Try it: Return, word for word, only the lines of the data below that lie between the line with "[Nazaj] (818, 417)" and the line with "Personalised Old Map (144, 1583)", those two lines included.

[[ Supplied data open ]]

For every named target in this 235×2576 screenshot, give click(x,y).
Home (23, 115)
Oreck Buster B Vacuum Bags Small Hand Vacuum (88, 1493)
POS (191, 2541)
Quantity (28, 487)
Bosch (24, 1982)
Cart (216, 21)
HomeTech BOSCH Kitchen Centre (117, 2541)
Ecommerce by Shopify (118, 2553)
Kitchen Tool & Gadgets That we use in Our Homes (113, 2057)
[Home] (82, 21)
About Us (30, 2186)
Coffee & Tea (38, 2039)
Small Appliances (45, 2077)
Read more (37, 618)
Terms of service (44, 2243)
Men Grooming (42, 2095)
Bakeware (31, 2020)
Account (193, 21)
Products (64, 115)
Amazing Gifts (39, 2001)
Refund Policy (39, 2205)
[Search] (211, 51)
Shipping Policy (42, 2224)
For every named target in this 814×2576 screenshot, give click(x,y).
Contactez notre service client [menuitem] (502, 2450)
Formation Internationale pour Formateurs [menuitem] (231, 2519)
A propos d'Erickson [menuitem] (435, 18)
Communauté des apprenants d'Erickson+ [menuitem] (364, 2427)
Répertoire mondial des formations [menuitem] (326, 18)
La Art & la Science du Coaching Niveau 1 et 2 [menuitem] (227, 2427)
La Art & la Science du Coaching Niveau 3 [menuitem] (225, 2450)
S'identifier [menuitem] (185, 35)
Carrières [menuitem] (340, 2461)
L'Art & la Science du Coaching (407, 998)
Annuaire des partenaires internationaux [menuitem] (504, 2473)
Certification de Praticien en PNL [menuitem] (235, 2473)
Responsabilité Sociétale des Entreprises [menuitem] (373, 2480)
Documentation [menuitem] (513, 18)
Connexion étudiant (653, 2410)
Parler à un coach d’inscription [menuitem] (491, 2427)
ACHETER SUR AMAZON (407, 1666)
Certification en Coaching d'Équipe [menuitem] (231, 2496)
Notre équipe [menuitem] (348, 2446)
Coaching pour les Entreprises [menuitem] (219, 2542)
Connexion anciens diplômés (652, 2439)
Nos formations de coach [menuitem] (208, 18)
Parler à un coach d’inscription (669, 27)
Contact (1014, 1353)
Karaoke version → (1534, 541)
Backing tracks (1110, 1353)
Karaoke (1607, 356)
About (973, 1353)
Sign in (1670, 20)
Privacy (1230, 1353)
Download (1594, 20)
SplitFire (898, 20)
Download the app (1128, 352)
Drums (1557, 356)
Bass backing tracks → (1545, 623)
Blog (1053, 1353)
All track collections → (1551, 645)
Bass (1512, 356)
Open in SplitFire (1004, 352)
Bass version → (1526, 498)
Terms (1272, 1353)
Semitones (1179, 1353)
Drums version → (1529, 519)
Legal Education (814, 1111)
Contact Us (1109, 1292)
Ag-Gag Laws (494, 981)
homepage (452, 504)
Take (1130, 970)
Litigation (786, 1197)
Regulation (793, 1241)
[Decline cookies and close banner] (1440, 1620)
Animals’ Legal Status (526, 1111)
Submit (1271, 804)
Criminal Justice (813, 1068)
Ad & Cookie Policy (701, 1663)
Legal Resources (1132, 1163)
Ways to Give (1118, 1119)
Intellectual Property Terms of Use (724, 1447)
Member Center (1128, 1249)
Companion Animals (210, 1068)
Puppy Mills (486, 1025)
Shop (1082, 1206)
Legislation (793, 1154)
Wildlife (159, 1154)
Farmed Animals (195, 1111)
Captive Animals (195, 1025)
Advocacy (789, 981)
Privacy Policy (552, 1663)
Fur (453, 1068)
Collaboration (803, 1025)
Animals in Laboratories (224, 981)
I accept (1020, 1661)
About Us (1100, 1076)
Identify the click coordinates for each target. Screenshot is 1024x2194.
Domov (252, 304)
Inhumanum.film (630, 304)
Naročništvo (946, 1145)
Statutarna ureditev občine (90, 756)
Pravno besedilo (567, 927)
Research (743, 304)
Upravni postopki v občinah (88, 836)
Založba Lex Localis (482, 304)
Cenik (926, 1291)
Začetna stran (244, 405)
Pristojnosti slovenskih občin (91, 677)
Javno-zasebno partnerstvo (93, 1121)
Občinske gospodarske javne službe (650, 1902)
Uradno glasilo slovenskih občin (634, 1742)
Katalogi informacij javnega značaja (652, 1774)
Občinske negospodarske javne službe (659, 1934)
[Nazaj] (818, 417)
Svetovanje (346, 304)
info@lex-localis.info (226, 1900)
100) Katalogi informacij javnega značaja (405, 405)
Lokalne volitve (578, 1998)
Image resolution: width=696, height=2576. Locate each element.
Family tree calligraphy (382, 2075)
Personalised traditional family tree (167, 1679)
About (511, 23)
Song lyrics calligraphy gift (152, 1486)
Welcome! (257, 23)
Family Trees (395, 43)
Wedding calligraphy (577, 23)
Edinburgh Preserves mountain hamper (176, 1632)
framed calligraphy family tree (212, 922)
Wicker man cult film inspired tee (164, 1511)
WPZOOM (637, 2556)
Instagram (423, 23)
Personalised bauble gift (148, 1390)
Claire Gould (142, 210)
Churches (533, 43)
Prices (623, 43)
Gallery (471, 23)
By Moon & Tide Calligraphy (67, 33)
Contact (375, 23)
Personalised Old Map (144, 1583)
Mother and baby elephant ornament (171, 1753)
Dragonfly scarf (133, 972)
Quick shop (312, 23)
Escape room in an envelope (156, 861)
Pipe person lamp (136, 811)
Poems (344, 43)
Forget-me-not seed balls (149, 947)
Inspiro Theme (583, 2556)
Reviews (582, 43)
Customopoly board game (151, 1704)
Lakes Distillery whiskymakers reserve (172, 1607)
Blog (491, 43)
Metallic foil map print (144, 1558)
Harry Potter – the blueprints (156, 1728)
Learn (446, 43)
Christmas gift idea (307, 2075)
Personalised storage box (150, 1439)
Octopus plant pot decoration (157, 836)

[[ Supplied data closed ]]

Solution to the problem:
[Nazaj] (818, 417)
Svetovanje (346, 304)
info@lex-localis.info (226, 1900)
100) Katalogi informacij javnega značaja (405, 405)
Lokalne volitve (578, 1998)
Image resolution: width=696, height=2576. Locate each element.
Family tree calligraphy (382, 2075)
Personalised traditional family tree (167, 1679)
About (511, 23)
Song lyrics calligraphy gift (152, 1486)
Welcome! (257, 23)
Family Trees (395, 43)
Wedding calligraphy (577, 23)
Edinburgh Preserves mountain hamper (176, 1632)
framed calligraphy family tree (212, 922)
Wicker man cult film inspired tee (164, 1511)
WPZOOM (637, 2556)
Instagram (423, 23)
Personalised bauble gift (148, 1390)
Claire Gould (142, 210)
Churches (533, 43)
Prices (623, 43)
Gallery (471, 23)
By Moon & Tide Calligraphy (67, 33)
Contact (375, 23)
Personalised Old Map (144, 1583)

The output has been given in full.